A petroleum fire at Salt Lake's BP Amoco refinery sent a thick plume of black smoke into Monday afternoon's clear, blue sky while fire crews scrambled to account for employees and extinguish the flames.
A roll call after the 4:20 p.m. blaze turned up no one missing or injured but an undetermined amount of damage to the refinery, 474 W. 900 North. It was the second such refinery fire in a month."It's really too soon to tell," plant operations manager Matthew Baebler said. "Damage could be $5 or it could be much higher.
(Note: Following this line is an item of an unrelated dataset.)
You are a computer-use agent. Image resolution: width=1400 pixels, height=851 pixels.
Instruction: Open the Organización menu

We don't know yet."
Baebler said the thick smoke that spewed from the stack should cause no major environmental hazard, but company officials will conduct a full investigation.
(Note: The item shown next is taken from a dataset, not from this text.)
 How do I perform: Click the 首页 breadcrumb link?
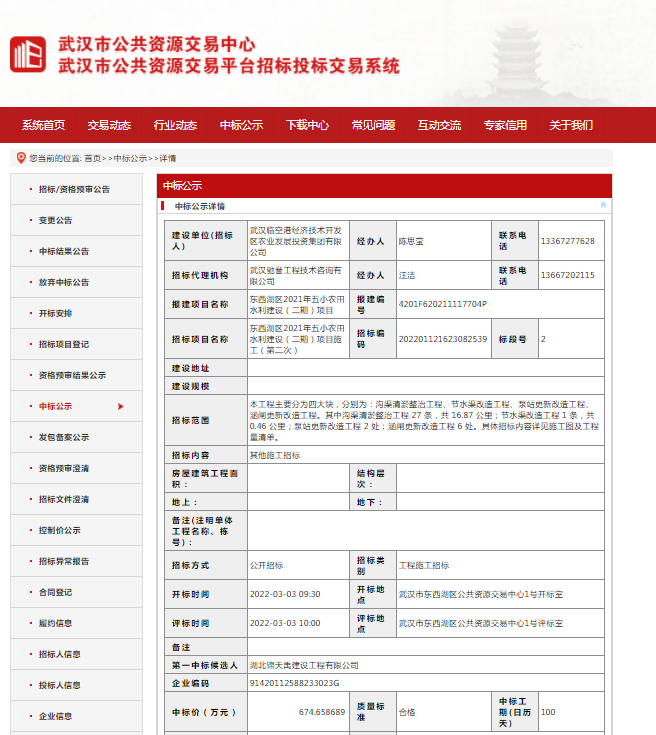click(x=92, y=158)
Part of the investigation will determine the fire's precise cause, but Baebler speculated it started when gasoline leaked into an ultraformer furnace -- an area that changes low-octane petroleum into high-octane fuel. The gas mixed with furnace fire and sent huge flames out a refinery smokestack.
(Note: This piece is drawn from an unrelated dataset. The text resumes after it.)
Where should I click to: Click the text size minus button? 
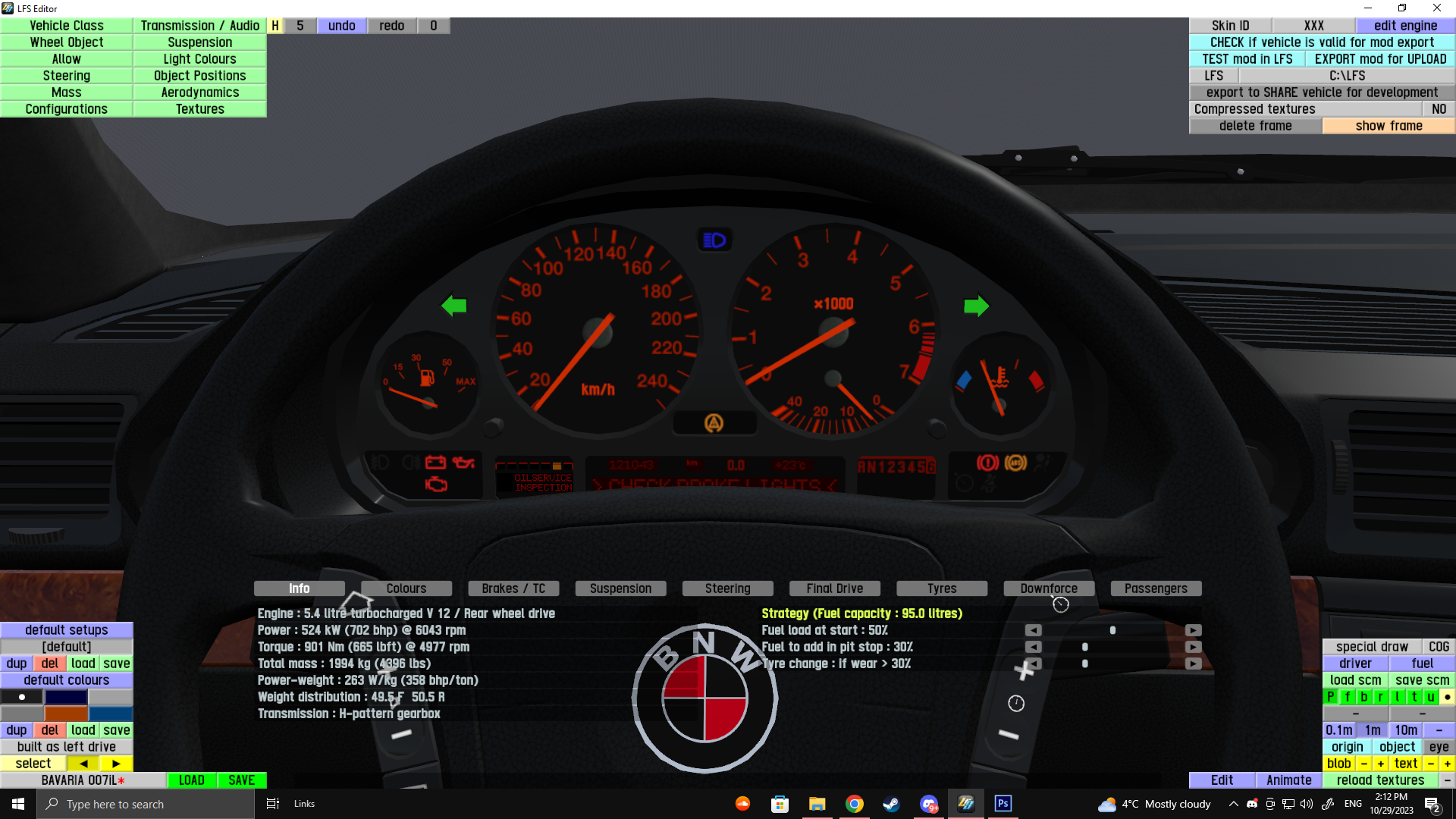tap(1430, 764)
Salt Lake Fire Capt. Devin Villa said putting out the fire was as simple as shutting off the leaking gas line and letting the fire burn itself out.
As a precaution, fire crews also doused the smokestack with 400 gallons of water per minute in an effort to cool the area and keep flames from spreading. Two fire engines from the city and two from BP Amoco's on-site fire crew worked for about 25 minutes before the blaze was called "under control." BP Amoco and city firefighters routinely combine fire drills, Villa said.
The plant was briefly shut down during the fire. Besides the two employees working near the furnace, no personnel were in real danger, and the refinery, sans the ultraformer, was back to full operation shortly, Baebler said.
Monday's blaze comes on the heels of a St. Patrick's Day refinery fire that gutted half of a $1 million loading dock at Flying J Inc., 333 W. Center St., North Salt Lake.
Both Villa and Baebler, who is also a member of BP Amoco's fire crew, said it is coincidence that the two fires occurred within such proximity.
"It's the first fire we've had in a number of years, probably eight or 10 years," Baebler said.